Les végétaux spécifiés introduits dans l’Union conformément au point 1 doivent être inspectés au point d’entrée ou au lieu de destination déterminé conformément à la directive 2004/103/CE de la Commission (1) afin qu’il soit confirmé qu’ils remplissent les conditions énoncées au point 1.

Section 2

Conditions de déplacement

Les végétaux spécifiés originaires de zones délimitées dans l’Union peuvent être déplacés à partir de ces zones vers des zones non délimitées à l’intérieur de l’Union s’ils sont accompagnés d’un passeport phytosanitaire établi et délivré conformément à la directive 92/105/CEE de la Commission (2).


(1)  JO L 313 du 12.10.2004, p. 16.

(2)  JO L 4 du 8.1.1993, p. 22.


ANNEXE II

ZONES DÉLIMITÉES ET MESURES PRÉVUES À L’ARTICLE 5

Section 1

Établissement et modification de zones délimitées

1.

Les zones délimitées visées à l’article 5 doivent être conformes aux points 2 et 3.

2.

La zone infestée doit comprendre les endroits où la présence de l’organisme concerné a été constatée.

Lorsqu’une partie d’un champ cultivé se trouve dans la zone infestée, le reste de ce champ doit faire partie de la zone infestée.

3.

Une zone tampon d’un rayon minimal de 500 m autour de la zone infestée doit être établie. Cette zone tampon ne peut toutefois comprendre que des cours d’eau et des zones saturées d’eau douce.
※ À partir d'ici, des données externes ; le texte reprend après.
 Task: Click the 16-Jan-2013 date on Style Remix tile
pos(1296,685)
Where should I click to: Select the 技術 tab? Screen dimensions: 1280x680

Lorsque la zone infestée comprend une partie d’un cours d’eau, la zone tampon doit englober ce cours d’eau sur une longueur d’au moins 1 000 m en aval et d’au moins 500 m en amont de l’endroit où la présence de l’organisme concerné a été constatée.

4.

Lorsque plusieurs zones tampons se chevauchent, une zone délimitée incluant la zone couverte par les zones délimitées concernées et les zones qui les séparent doit être établie. Dans les autres cas, les États membres peuvent, le cas échéant, établir une zone délimitée comprenant plusieurs zones délimitées et les zones qui les séparent.

5.

Lors de l’établissement de la zone infestée et de la zone tampon, les États membres doivent, compte tenu des principes scientifiques reconnus, prendre en considération les éléments suivants: la biologie de l’organisme concerné, l’ampleur de l’infestation, la répartition des végétaux spécifiés, les preuves de l’établissement de l’organisme concerné, la capacité de l’organisme concerné de se propager naturellement.

6.

En cas de constatation de la présence de l’organisme concerné dans la zone tampon, la délimitation de la zone infestée et de la zone tampon doit être modifiée en conséquence.

Section 2

Mesures à prendre dans les zones délimitées visées à l’article 5, paragraphe 1, second alinéa

Les États membres appliquent au moins les mesures d’éradication suivantes dans les zones délimitées:

a)

le retrait et la destruction de l’organisme concerné;

b)

la surveillance intensive de la présence de l’organisme concerné au moyen d’inspections réalisées deux fois par an et portant prioritairement sur la zone tampon;

c)

les États membres doivent fournir un protocole d’hygiène pour toutes les machines agricoles et aquacoles utilisées susceptibles d’entrer en contact avec l’organisme concerné et de le propager.